Kutlu’nun kullandığı dil de kendinden önceki ustalarında olduğu gibi, konuşma dilinden öteye geçmez. Topluma yakın durur, adeta “içerden” konuşur her zaman. İşte bu sağlam temeller üzerine kurduğu hikayecilik anlayışıyla da, sağlam bir okur kitlesi oluşturdu. 2000 yılından beri her yaz sonu düzenli olarak birer kitap çıkarıyor, yaz sonlarını tutturamasa da her sene kesin bir kitabı çıkıyor.
2000 yılında farkında olmadan vermiş olduğu bu karardan bir sene sonra, Beyhude Ömrüm adlı bir uzun öyküsünü daha yayınladı.
Kutlu bu kitabında, babasını kaybetmiş, yaşadığı köyde bir tane bile meyve ağacının olmadığını farketmiş ve bir meyve bahçesinin hayalini kurmaya başlamış Yadigar’ın hikayesini anlatıyor. Yadigar’ın bahçeyi kurmak için verdiği mücadele, çok partili döneme geçişle muhtarlık sistemine yüklenen önem, kılını kıpırdatmayan toplumun, bir şeyler yapma çabası içerisinde olan insanların yoluna taş koyma çabası, yalın ve akıcı bir dille anlatılmış. Kutlu, beylik cümlelere pek yer vermeyi sevmeyen, sade cümlelerle kalbimizi fethetmetiyi başarabilen bir yazar. Bu öyküde de, basit olduğu kadar vurucu ve akla kazınabilen bir sürü cümlecikle kitabına bağlıyor bizi. Özellikle son cümlesi, bahçeyi, kitabı, Mustafa Kutlu’yu, hayatı içerisinde barındıran, basit bir cümle.
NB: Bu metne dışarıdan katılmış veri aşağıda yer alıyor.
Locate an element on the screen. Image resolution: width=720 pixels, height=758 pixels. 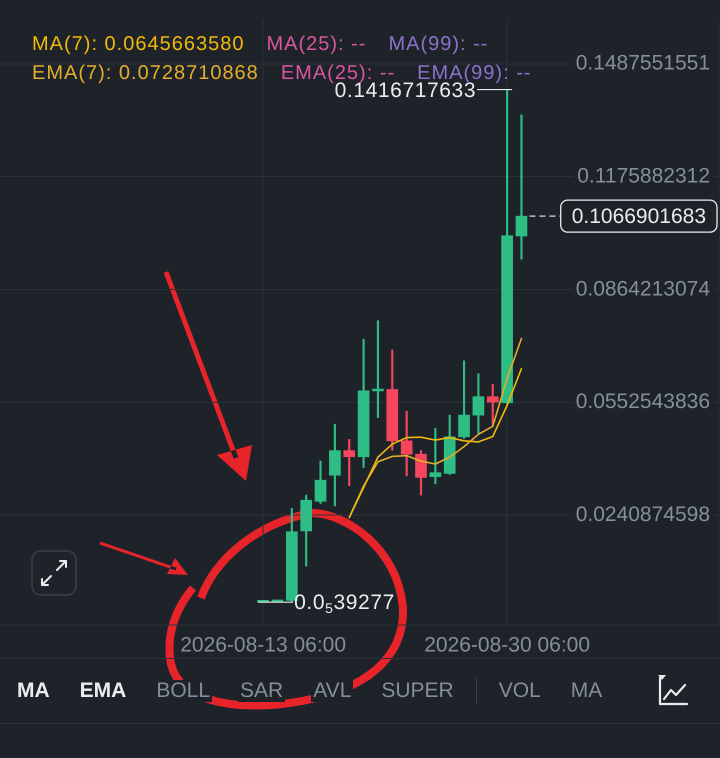
y-tick-label: 0.0864213074 is located at coordinates (643, 288).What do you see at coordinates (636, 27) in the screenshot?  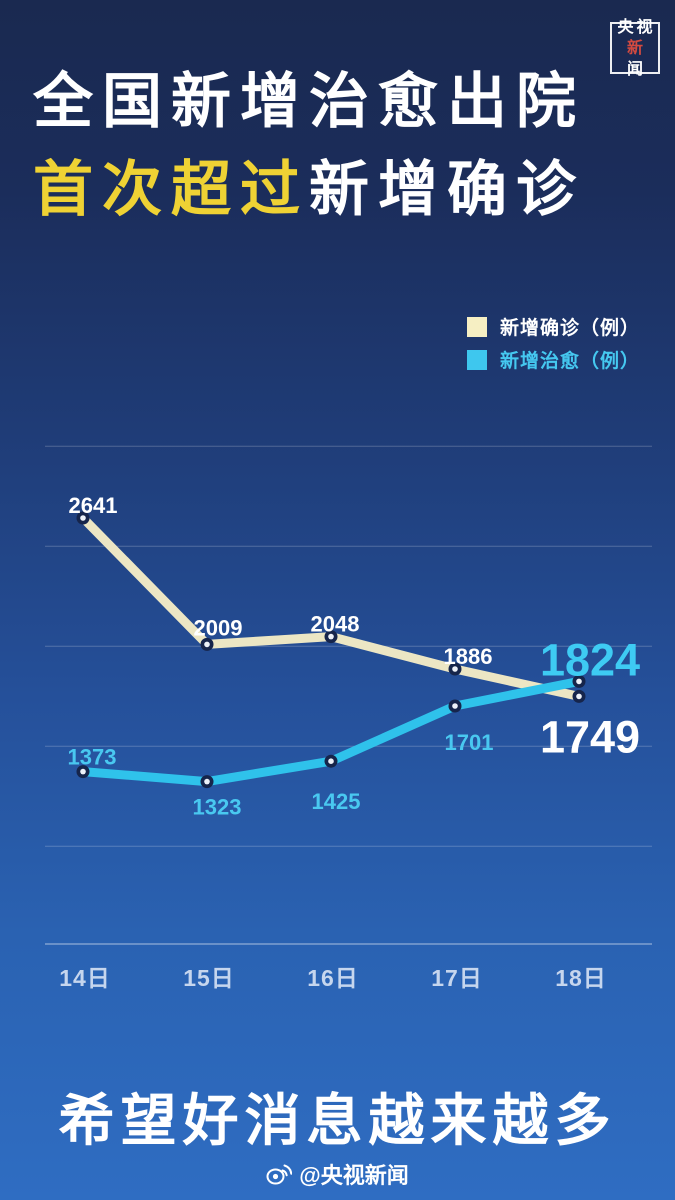 I see `logo-text-row1: 央视` at bounding box center [636, 27].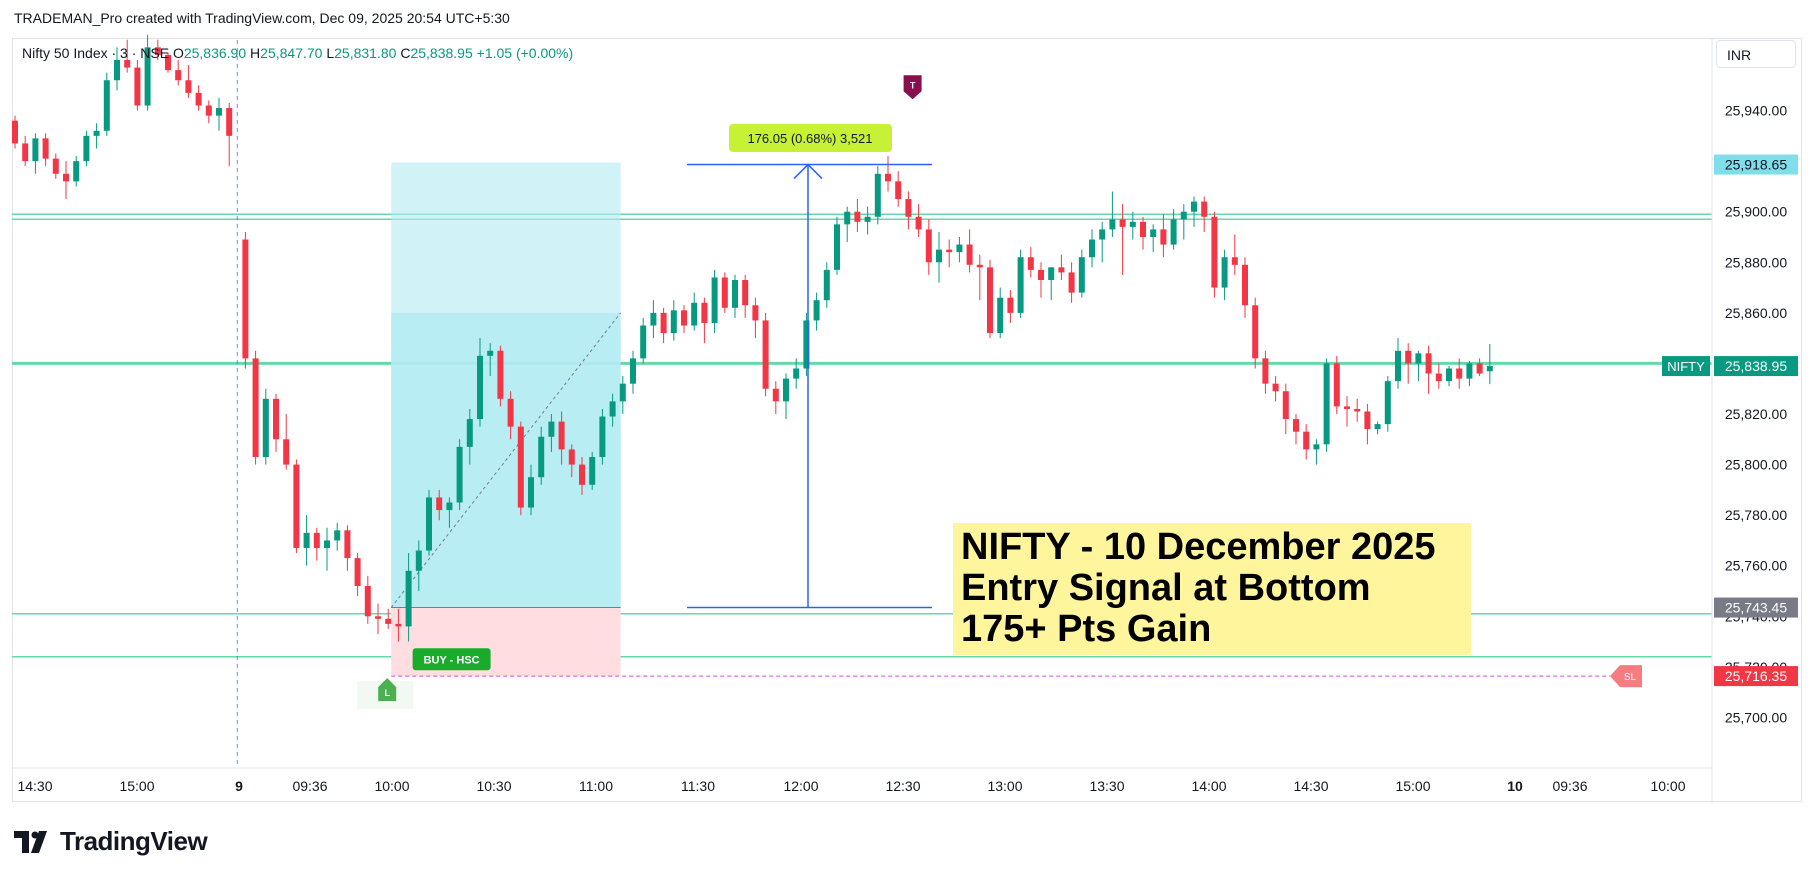 The height and width of the screenshot is (879, 1815). I want to click on annotation-line-3: 175+ Pts Gain, so click(1086, 629).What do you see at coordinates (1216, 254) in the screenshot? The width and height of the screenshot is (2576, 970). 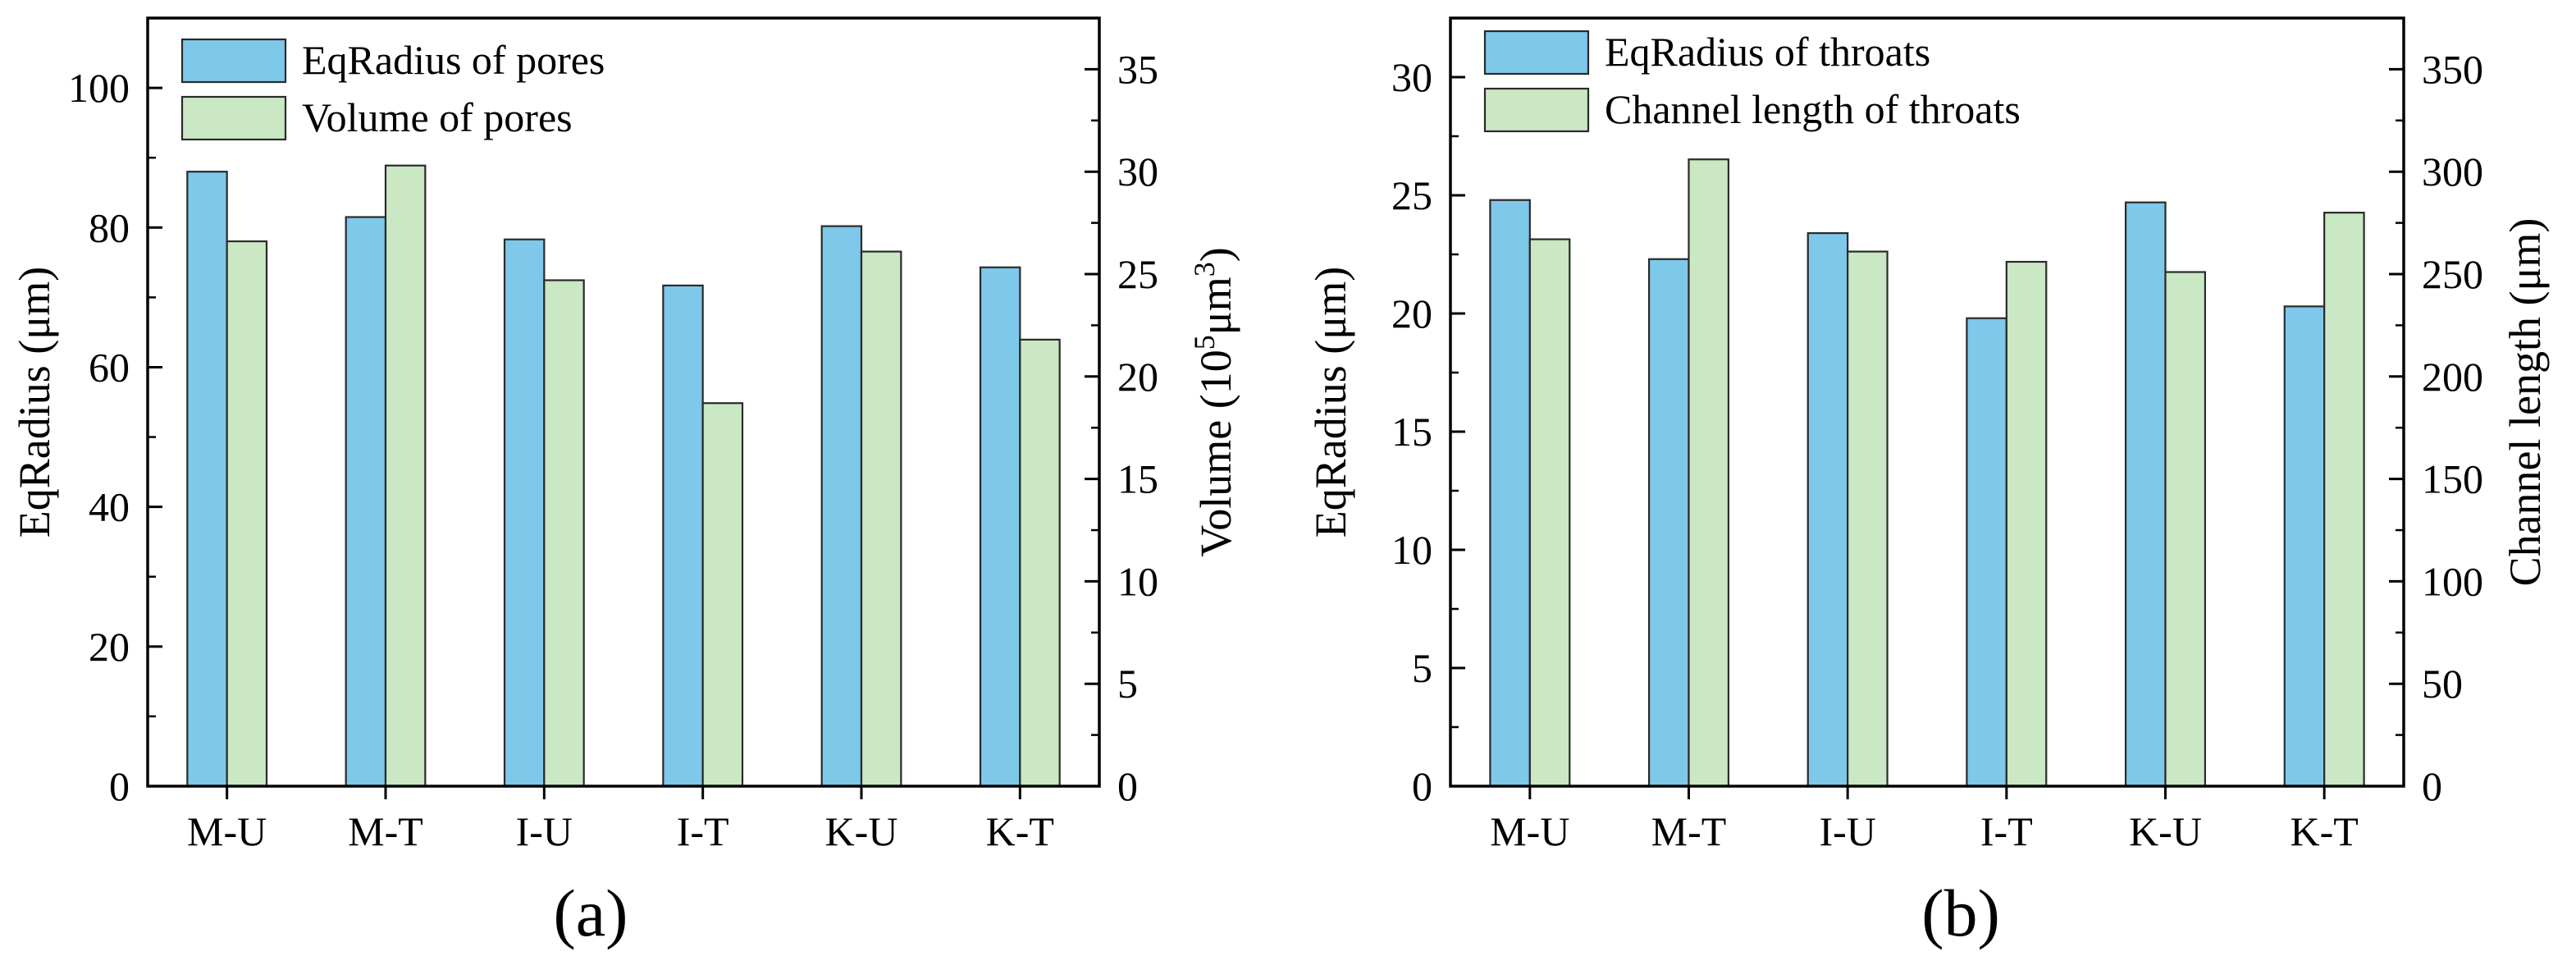 I see `y-right-axis-title-suffix: )` at bounding box center [1216, 254].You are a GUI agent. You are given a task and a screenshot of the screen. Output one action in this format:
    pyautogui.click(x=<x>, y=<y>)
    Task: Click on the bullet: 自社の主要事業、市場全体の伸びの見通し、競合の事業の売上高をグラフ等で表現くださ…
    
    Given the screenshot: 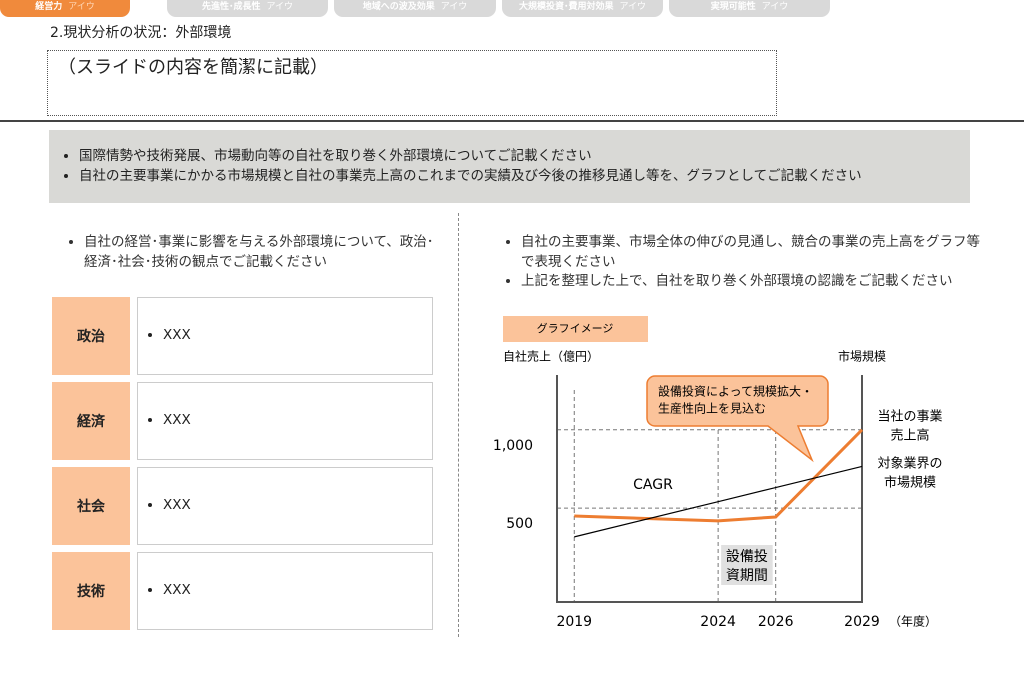 What is the action you would take?
    pyautogui.click(x=754, y=252)
    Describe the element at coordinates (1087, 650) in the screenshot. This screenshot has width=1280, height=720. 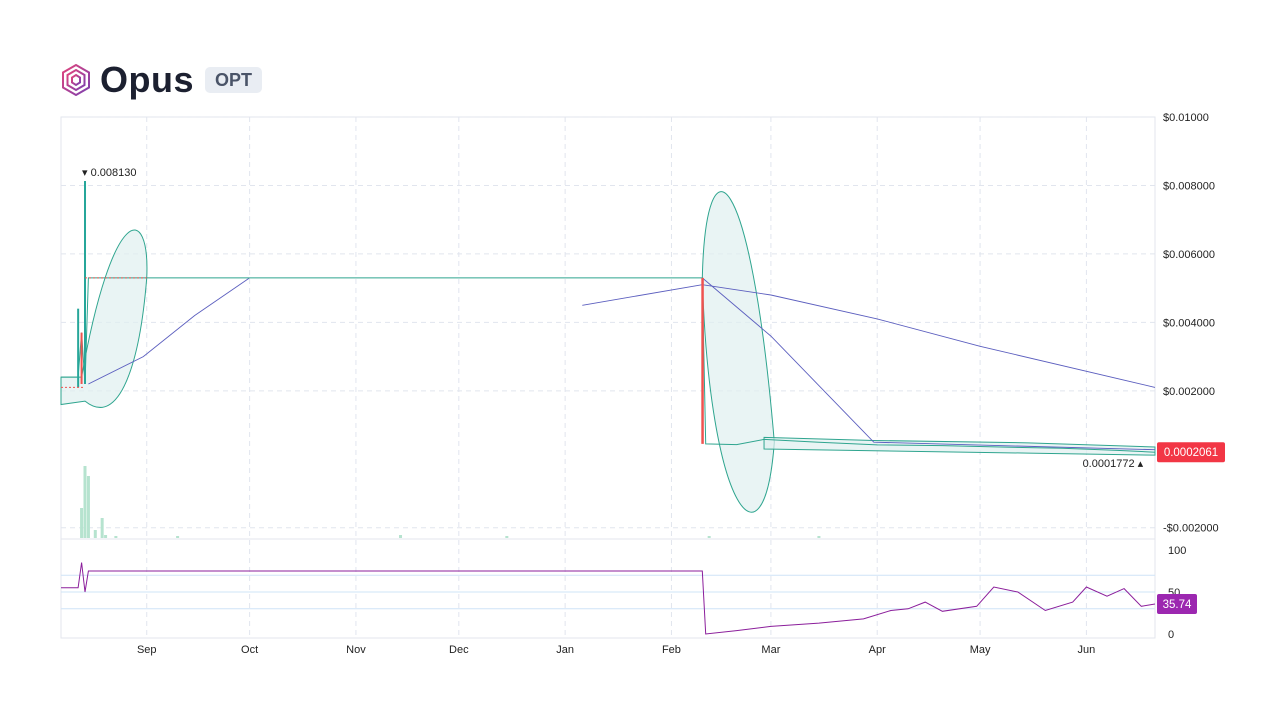
I see `x-tick-label: Jun` at that location.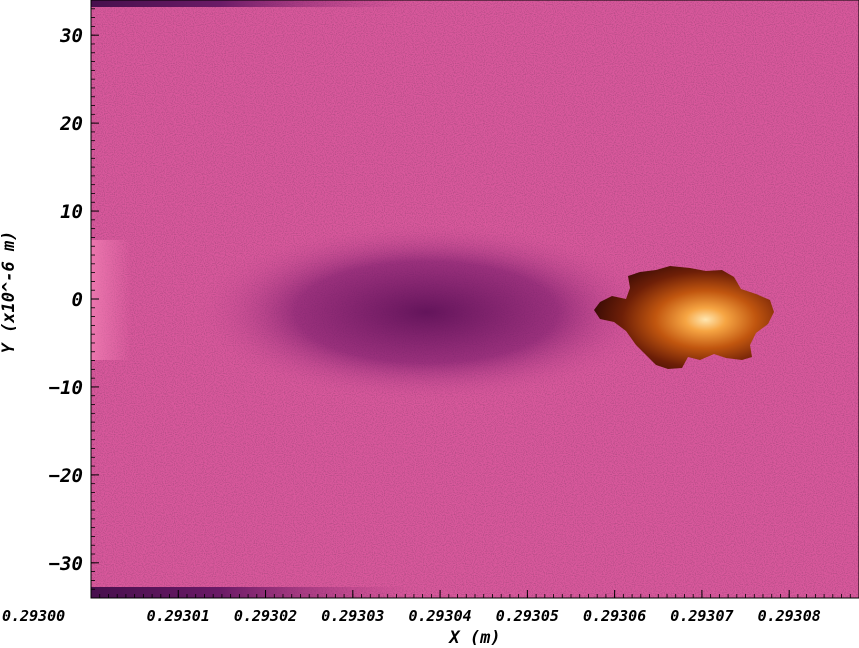  What do you see at coordinates (266, 616) in the screenshot?
I see `x-tick-label: 0.29302` at bounding box center [266, 616].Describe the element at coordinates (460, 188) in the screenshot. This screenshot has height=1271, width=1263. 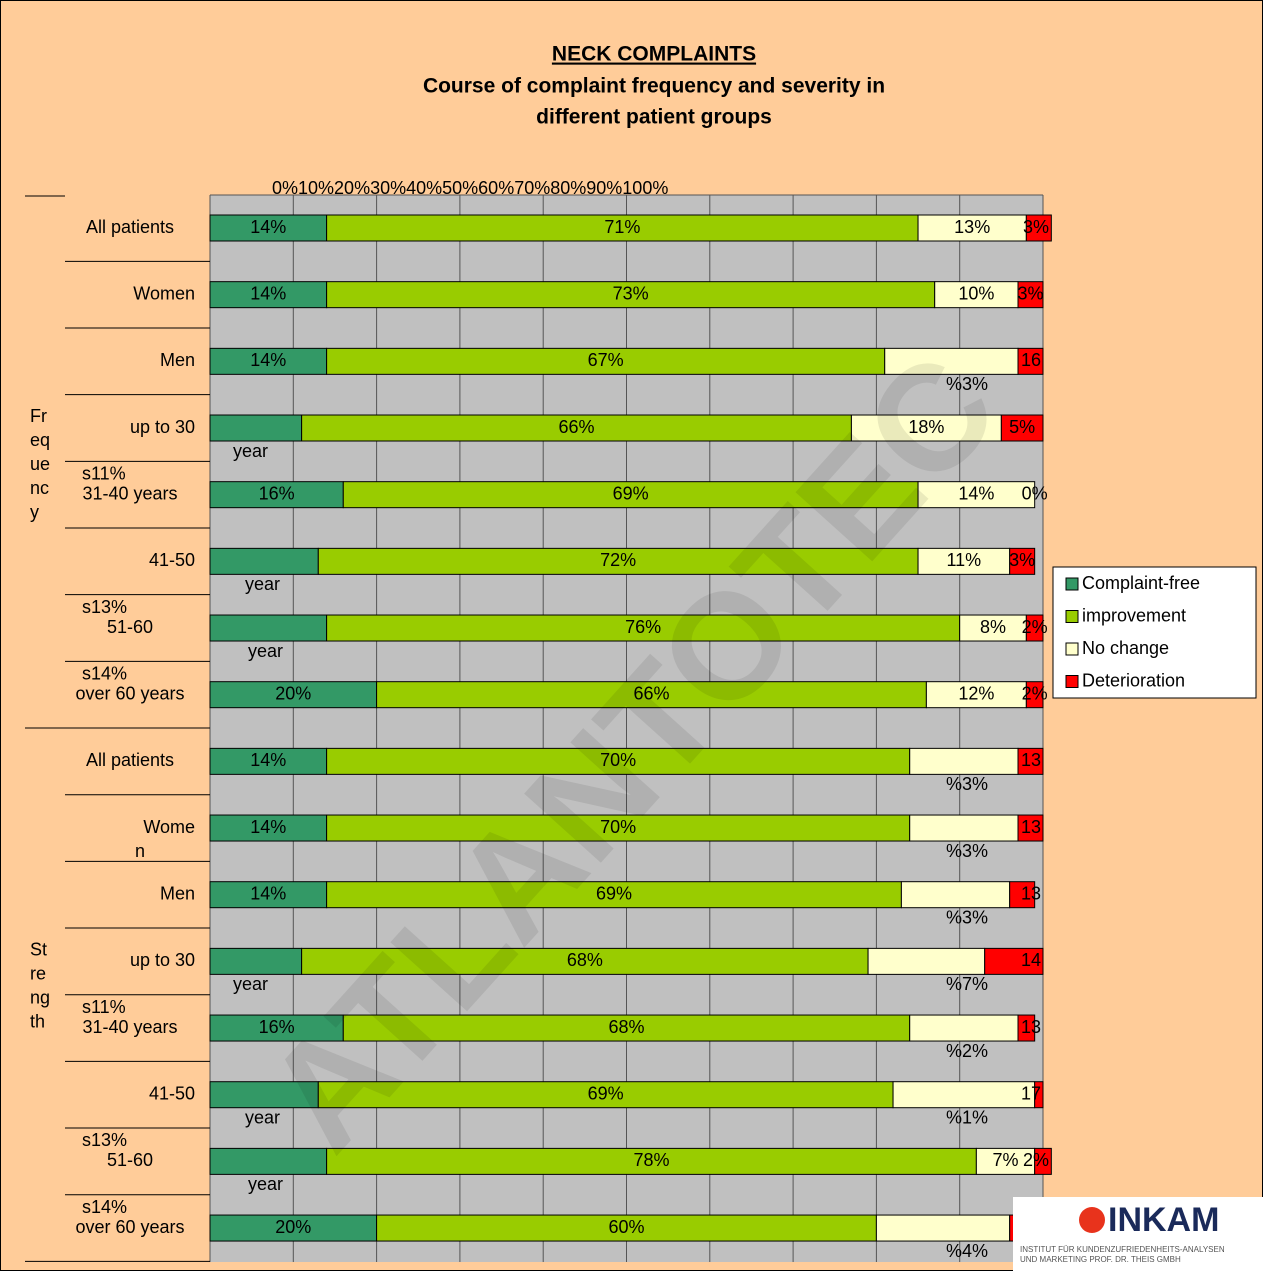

Ama sadece bu cümleyi okuduktan sonra tüylerimin nasıl ürperdiğini bir kere daha hatırlamak için, bu kitabı yeniden okumaya hazırım.
---
Eserleri :
Öykü:
Ortadaki Adam (1970), Gönül İşi (1974), Yokuşa Akan Sular (1979), Yoksulluk İçimizde (1981), Ya Tahammül Ya Sefer (1983), Bu Böyledir (1987), Sır (1991), Arkakapak Yazıları (1995), Hüzün ve Tesadüf (1995), Uzun Hikaye (2000), Beyhude Ömrüm (2001), Mavi Kuş (2002), Tufandan Önce (2003), Rüzgarlı Pazar (2004), Chef (2005), Menekşeli Mektup (2006), Huzursuz Bacak (2008), Tahir Sami Bey'in Özel Hayatı (2009), Zafer yahut Hiç (2010)
Deneme-İnceleme:
Sait Faik’in Hikaye Dünyası (1968), Sabahattin Ali (1972), Şehir Mektupları (1995), Akasya İle Mandolin (1999), Yoksulluk Kitabı (2004)
Çocuk Kitabı :
Yıldız Tozu (2004)
// yazı başka bir blog için yazılmıştı, açılmayınca bir köşede kalmış. buraya nasipmiş.